Last week's ruling does help give credence to the cable industry?s long-held belief that the market, not government regulators, should determine the leading players in the high-speed market.
Cable firms say that argument has been bolstered by recent market developments, such as America Online's assimilation into the cable companies' camp in the course of its merger with cable and media giant Time Warner.
"The debate about open access regulations has been overtaken by tremendous progress in the marketplace with AT&T, AOL and Time Warner all committed to providing open access choice to consumers," said America Online spokeswoman Kathy McKiernan. "The debate is no longer about whether open access will happen, but when and how."
AT&T has agreed to work with the former MindSpring Enterprises, now part of EarthLink, to develop a process for allowing the ISP to hook up to AT&T's systems. Ma Bell plans to begin testing the system with up to 10 competing ISPs in a Boulder, Colo. trial later this year. Similarly, America Online and Time Warner executives have said they expect to sign open access deals with other ISPs after their merger closes.
Analysts say the ruling gives cable operators the freedom to follow their own business strategy without regulatory intervention.
"The way the cable companies have wanted it to go for a while is indeed how it looks like it will go," said Dylan Brooks, an industry analyst at Jupiter Communications. "They'll open it up on their terms and on their own timelines. And as long as they don't do something stupid to irritate the FCC, it looks like that will be acceptable."

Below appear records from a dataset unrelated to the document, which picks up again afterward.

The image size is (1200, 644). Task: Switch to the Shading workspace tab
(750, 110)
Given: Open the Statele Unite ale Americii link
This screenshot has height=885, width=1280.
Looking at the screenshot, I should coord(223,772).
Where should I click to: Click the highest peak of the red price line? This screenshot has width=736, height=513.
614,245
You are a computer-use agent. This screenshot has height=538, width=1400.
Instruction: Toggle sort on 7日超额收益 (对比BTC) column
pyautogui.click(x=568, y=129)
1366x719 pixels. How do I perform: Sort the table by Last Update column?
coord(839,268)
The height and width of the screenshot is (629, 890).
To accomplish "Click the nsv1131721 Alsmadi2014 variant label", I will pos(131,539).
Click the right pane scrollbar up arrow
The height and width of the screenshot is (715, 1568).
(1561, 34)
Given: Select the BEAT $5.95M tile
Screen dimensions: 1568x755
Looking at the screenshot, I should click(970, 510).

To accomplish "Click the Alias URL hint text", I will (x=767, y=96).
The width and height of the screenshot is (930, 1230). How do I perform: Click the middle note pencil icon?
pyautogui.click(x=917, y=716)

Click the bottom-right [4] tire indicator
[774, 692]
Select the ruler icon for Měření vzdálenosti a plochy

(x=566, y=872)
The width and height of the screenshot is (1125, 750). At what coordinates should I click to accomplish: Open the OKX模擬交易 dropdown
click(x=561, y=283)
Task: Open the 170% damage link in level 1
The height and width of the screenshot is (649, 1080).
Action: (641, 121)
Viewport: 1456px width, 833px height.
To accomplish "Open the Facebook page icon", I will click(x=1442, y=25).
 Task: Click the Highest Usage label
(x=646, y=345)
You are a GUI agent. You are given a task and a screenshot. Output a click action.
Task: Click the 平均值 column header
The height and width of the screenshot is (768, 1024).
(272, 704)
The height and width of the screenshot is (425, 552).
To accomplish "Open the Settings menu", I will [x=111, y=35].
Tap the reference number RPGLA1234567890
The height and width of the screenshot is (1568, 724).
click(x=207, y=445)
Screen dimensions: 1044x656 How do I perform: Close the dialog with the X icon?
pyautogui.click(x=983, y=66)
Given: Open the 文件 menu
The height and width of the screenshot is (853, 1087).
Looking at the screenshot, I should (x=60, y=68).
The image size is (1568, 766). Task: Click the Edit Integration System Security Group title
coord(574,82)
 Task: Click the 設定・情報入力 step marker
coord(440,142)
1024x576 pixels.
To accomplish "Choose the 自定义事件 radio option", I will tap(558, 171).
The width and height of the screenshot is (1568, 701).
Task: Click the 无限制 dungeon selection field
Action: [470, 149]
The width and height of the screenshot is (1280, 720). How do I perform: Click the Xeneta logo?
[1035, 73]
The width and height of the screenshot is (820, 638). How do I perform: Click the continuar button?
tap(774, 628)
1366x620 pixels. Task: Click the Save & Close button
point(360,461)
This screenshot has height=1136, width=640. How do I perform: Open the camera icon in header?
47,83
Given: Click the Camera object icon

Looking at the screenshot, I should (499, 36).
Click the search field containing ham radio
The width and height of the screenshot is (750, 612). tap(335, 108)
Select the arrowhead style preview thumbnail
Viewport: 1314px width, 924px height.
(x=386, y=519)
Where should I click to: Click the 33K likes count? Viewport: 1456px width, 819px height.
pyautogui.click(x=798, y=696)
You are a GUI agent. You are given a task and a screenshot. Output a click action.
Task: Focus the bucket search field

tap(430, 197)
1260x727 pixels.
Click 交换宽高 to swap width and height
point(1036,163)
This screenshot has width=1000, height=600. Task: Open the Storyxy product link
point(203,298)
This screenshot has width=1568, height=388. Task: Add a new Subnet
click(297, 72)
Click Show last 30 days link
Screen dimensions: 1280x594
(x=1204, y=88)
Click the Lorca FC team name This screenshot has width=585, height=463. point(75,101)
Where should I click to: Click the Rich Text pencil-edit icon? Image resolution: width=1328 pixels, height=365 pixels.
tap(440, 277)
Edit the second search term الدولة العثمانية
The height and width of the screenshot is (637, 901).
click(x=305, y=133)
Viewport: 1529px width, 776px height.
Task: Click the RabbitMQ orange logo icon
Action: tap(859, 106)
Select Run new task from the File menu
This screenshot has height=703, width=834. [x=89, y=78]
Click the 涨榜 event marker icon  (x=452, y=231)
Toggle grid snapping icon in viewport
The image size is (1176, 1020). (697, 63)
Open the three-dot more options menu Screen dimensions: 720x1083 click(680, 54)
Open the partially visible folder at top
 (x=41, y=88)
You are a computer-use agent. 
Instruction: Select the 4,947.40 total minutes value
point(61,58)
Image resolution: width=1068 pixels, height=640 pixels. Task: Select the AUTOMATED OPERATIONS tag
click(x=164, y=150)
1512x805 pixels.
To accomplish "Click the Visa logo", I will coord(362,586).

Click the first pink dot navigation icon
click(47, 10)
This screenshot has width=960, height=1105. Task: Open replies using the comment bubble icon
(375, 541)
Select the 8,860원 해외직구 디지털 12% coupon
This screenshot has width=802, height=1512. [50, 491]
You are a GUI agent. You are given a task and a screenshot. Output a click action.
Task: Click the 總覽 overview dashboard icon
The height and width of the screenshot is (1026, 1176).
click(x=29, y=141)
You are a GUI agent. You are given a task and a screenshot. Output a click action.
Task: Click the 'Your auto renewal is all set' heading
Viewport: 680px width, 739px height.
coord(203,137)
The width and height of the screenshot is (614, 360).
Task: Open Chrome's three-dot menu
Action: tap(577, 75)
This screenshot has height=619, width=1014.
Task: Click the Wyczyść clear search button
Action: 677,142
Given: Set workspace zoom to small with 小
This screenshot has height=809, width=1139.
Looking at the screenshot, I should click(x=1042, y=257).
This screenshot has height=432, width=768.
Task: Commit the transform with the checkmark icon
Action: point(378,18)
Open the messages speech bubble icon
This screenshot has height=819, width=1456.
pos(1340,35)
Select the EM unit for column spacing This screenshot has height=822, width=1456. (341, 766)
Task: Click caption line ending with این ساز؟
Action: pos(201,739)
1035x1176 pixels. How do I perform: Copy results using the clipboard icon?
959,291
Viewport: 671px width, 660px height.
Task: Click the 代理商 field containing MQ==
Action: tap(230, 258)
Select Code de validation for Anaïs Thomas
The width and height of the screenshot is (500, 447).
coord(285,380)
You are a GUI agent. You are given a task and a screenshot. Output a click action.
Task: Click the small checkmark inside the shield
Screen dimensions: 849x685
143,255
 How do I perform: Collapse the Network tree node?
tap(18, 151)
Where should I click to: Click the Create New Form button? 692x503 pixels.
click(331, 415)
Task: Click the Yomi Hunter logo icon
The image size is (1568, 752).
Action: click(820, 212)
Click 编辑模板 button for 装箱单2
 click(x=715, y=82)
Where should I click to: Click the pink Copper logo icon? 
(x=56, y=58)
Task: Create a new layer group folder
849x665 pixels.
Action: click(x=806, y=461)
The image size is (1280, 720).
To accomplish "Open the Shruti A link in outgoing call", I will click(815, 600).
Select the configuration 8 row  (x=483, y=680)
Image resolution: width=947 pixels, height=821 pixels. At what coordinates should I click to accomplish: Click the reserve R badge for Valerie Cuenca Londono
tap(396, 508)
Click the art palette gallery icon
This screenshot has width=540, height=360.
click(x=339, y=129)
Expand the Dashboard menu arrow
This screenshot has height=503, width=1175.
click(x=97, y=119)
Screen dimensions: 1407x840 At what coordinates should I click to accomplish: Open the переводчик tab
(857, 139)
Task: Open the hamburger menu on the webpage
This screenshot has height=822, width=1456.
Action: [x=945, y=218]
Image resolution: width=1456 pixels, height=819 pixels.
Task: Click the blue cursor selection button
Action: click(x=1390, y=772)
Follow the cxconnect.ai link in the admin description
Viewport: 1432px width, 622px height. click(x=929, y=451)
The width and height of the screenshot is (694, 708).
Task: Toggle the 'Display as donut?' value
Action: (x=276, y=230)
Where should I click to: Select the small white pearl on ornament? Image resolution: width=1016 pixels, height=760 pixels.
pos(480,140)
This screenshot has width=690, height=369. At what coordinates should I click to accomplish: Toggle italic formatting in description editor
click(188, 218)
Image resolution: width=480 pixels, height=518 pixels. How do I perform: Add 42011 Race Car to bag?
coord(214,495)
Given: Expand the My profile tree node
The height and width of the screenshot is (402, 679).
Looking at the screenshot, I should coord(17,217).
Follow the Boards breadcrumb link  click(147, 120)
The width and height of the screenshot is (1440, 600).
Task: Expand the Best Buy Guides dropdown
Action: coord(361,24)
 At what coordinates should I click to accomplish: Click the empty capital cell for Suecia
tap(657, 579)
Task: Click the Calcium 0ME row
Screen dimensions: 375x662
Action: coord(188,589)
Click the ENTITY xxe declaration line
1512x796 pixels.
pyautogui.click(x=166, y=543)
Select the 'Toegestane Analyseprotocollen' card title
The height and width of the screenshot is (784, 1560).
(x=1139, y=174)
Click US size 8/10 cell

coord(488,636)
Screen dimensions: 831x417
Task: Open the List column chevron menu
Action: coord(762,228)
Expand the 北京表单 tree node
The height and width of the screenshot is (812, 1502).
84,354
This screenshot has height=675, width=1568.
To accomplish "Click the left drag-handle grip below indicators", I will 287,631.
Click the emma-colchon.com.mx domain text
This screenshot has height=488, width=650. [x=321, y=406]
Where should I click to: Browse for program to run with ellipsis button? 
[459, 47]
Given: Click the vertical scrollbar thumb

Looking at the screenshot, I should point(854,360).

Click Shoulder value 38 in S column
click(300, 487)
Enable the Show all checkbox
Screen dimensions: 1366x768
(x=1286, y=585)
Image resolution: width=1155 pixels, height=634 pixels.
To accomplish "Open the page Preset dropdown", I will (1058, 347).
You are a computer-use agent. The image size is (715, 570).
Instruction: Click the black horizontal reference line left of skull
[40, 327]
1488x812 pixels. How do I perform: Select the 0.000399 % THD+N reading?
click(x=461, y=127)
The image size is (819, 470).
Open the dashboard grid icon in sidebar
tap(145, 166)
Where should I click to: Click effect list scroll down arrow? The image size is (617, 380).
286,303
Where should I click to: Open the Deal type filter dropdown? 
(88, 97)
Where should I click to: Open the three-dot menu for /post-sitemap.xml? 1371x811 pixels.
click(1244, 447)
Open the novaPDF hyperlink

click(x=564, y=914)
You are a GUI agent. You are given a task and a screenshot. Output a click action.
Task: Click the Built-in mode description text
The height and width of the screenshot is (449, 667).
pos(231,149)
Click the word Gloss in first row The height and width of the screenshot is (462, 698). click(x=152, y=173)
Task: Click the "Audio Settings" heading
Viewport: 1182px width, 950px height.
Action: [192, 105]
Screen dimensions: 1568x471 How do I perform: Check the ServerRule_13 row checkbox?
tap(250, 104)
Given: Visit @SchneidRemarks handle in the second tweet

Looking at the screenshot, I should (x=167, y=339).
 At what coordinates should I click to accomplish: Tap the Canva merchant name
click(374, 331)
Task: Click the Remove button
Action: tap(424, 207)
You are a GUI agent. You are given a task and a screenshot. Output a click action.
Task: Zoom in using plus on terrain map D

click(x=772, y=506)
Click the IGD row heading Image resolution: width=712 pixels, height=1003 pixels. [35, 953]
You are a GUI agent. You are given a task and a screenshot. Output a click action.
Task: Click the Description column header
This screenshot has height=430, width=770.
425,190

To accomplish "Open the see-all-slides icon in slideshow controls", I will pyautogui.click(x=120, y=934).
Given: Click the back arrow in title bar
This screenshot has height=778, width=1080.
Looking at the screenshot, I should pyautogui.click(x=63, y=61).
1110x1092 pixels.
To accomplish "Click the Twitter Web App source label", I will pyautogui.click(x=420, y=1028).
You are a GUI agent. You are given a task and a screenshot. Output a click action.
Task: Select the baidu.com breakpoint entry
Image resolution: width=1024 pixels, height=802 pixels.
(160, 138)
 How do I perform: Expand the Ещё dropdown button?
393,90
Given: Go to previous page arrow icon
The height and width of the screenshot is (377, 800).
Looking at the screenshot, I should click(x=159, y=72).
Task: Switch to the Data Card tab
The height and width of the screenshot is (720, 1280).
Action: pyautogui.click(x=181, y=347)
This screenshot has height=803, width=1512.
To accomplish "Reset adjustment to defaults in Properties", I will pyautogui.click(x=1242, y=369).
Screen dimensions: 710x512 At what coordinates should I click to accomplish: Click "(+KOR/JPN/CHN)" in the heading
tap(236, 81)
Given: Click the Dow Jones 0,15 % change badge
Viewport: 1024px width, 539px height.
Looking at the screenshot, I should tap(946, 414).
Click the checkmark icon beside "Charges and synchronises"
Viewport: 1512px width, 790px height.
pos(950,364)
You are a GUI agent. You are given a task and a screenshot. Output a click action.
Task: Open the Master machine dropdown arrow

Some analysts believe the next major step in the fight is likely to focus on how much ISPs will have to pay to lease access on cable networks. Cable operators are expected to offer "non-discriminatory" access, meaning their affiliates, such as Excite@Home and Road Runner, will not receive special pricing.
It?s still unclear, however, whether the cable companies will be free to set their own pricing or whether federal regulators will have to come in--as they often have in the telephone industry--and set pricing.
"Ultimately the fight is who should decide what the price is," Brooks said.
Some ISP representatives, who declined to be named, said they doubted the Net industry would push for pricing regulations, for fear of setting an unwanted precedent for federal intervention. The marketplace has progressed far enough on its own without regulation, they say.
On the other side of the debate, officials from the OpenNet Coalition, a group of pro-access ISPs and consumer groups, characterized the Portland ruling as a "huge victory."
In the ruling, judges classified cable Net access as a "telecommunications service." This label potentially gives the coalition new leverage to argue that cable networks should be treated like telephone networks, which are regulated by specific federal laws. One of these laws makes sure that rival carriers are allowed to lease space on dominant carriers? networks.
"I expect that AT&T will find itself subject to interconnection agreements with ISPs and (competitive local phone companies) offering Internet service very soon since AT&T is now a common carrier with existing obligations under the Telecommunications Act," OpenNet executive director Greg Simon said in an email interview.
Still, Jupiter's Brooks believes the need for regulatory intervention is quickly dissipating, as cable companies such AT&T and Time Warner strike their own deals with Net providers.